1. Check out whether your SMECA believes Social Media equals Facebook

Oddly enough, I found many SMECAs confusing social media with just Facebook.

Strictly speaking, Facebook isn’t even a media outlet. It’s the largest social network in the world. It might turn out to be a great source for learning about behavioral targeting. And finding out whether people actually want targeted ads and offers. Early studies show, they might not!

But Facebook is not the only important player in the game.

So, if you find a SMECA talking 99% of his time about just Facebook, ask him about his experience on Twitter, Quora, Foursquare, Buzz, Digg, StumbleUpon, Amplify and others. While you’re doing so, ask for links to his profiles on these services.

If it turns out he’s not present over there, he might be an avid Facebook user, but unfortunately doesn’t have a clue about Social Media.
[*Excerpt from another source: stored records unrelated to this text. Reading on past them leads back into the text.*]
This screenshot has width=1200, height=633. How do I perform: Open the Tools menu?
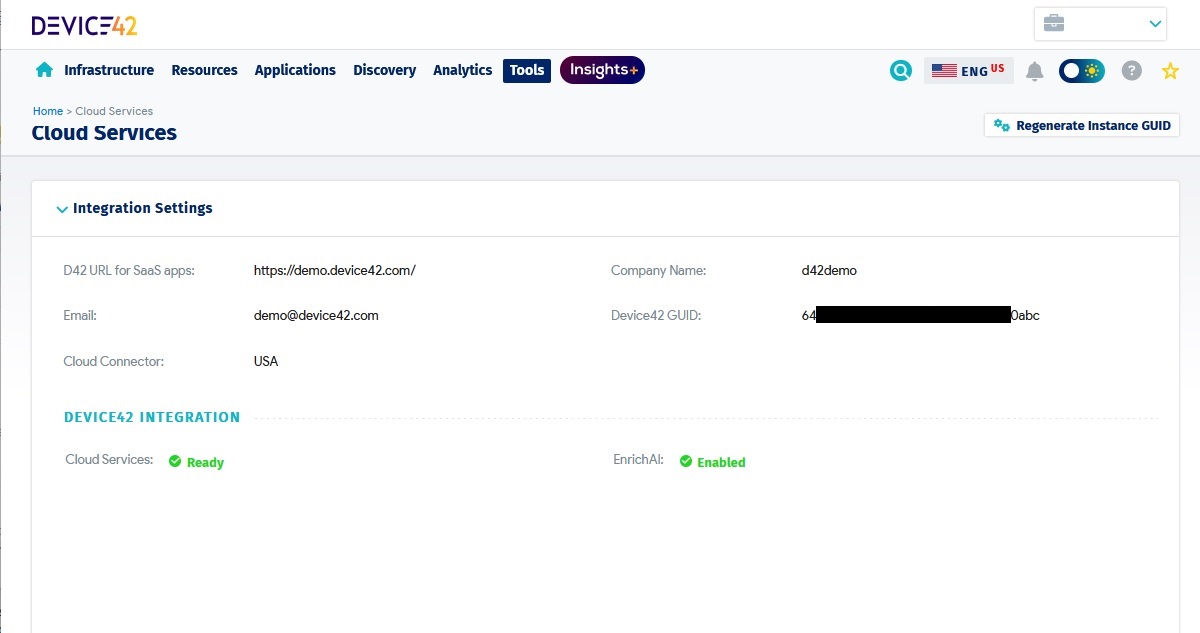(526, 70)
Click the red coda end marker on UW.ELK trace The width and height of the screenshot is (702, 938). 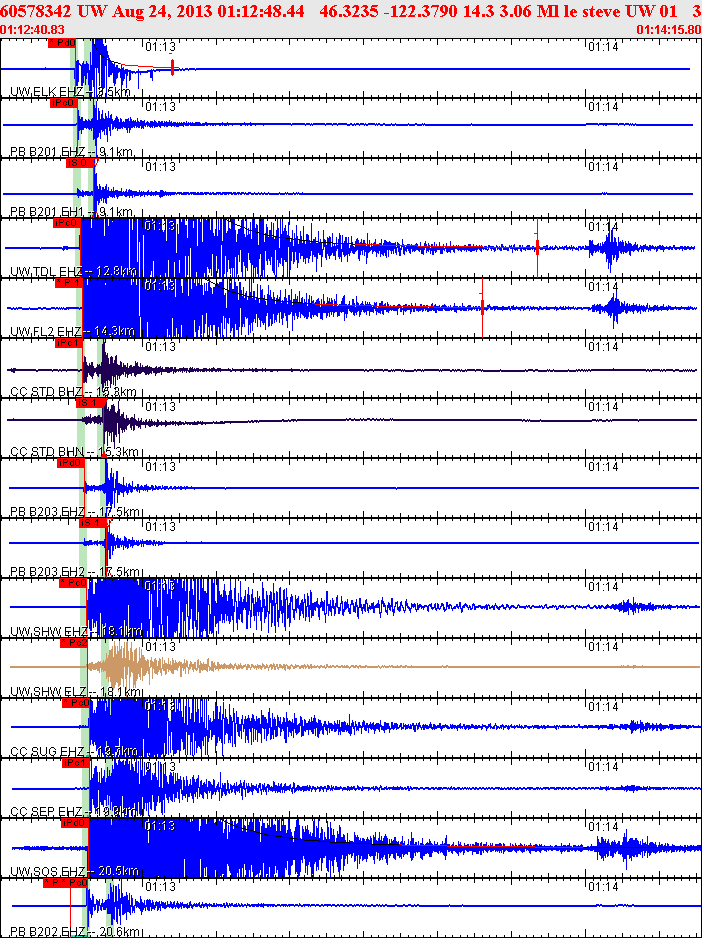172,67
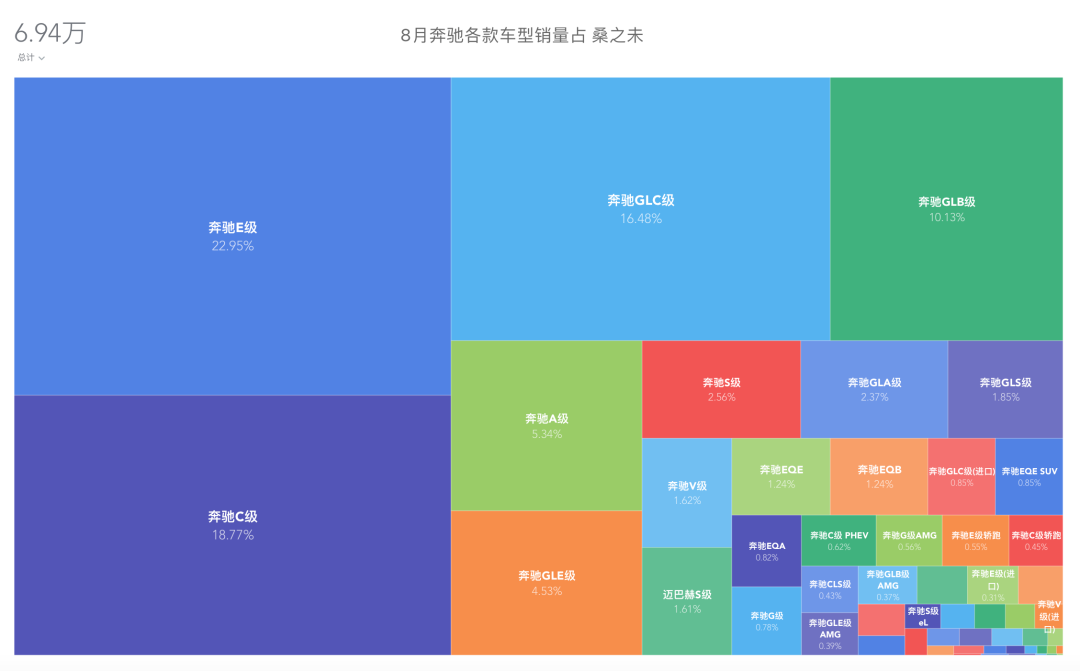Image resolution: width=1080 pixels, height=671 pixels.
Task: Select the 奔驰G级AMG tile
Action: point(909,541)
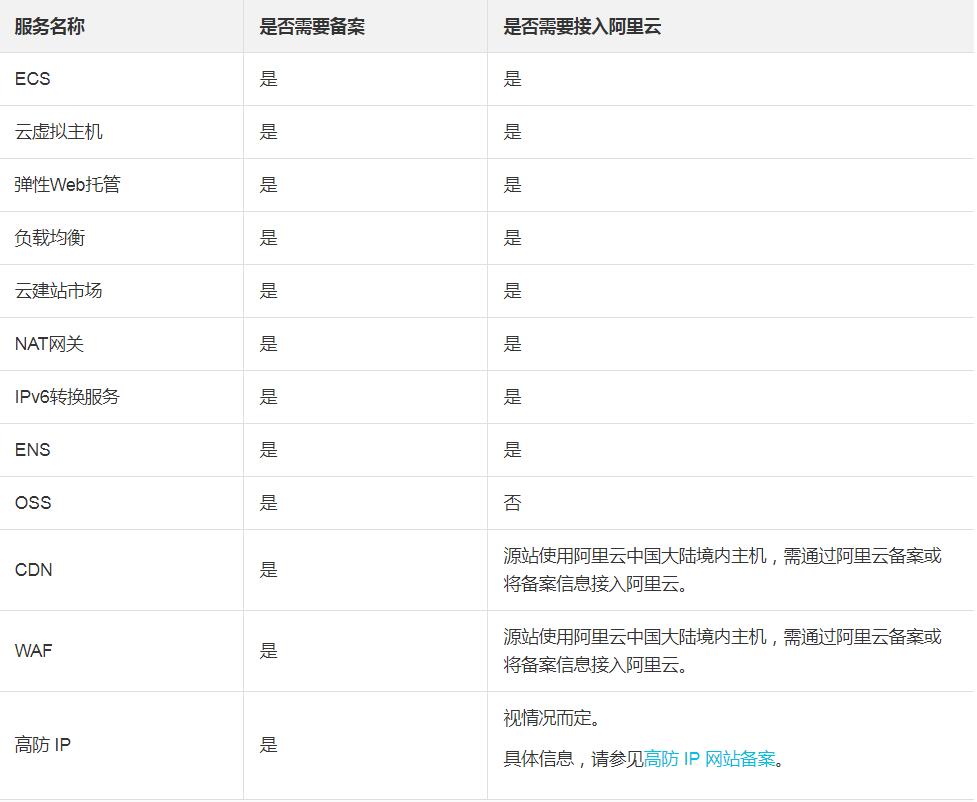Click the WAF service name cell
The width and height of the screenshot is (977, 802).
(x=33, y=650)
2. Check out your SMECA’s history

Things on the web move fast.

I’ve seen SMECAs being almost inactive on Facebook and Twitter for years and literally becoming hyper active when they wanted to get into the Social Media Expert business.

Now, you don’t become social overnight.

Social is all about building and maintaining relationships. It’s about long-term commitments and leveraging valuable networks. It takes time.

Unfortunately, Facebook does not provide an overview about a users activity over time. Try this: Visit the profile of your SMECA and switch to her or his Wall. Click on the little link named “Older posts” at the bottom of the News Feed. Click again and again. You’re moving back in time within the News Feed.

If you reach the beginning of his social media lifeline within less than 20 clicks, he’s a newbie. And maybe can learn about Social Media from you. But should never pretend being able to consult. We also don’t trust our businesses to first-graders.

Also, if you recognize that large parts of the older timeline comprise just so called mini-activities but at a certain point in the not so recent history, you see a sudden spike in daily posts – mostly sharing links from Washington Post and the likes – you likely talk to somebody who just got into the game. As he likely missed the impact of Social media for months and years, how good are the odds, he can help you develop a successful strategy?

Thanks got, it’s not easy to pretend a long standing history in Social Media. Even if hiring an expert PR person for the topic, aggressively pushing out messages on ones behalf, Twitter and Facebook timestamp every move. If you haven’t been part of the Social Web for long, this will remain pretty obvious.

3. Check out whether your SMECA actively participates in the Social Web

I’ve said this before: If your SMECA just lives on Facebook, drop him immediately.

Ask for a link to his Twitter profile. Check his followers, not only the total number but also who is following him. Do you find familiar experts like @scobleizer and @chrismessina following back your expert? These folks usually don’t easily follow everybody. Also, check the Twitter lists your SMECA is on.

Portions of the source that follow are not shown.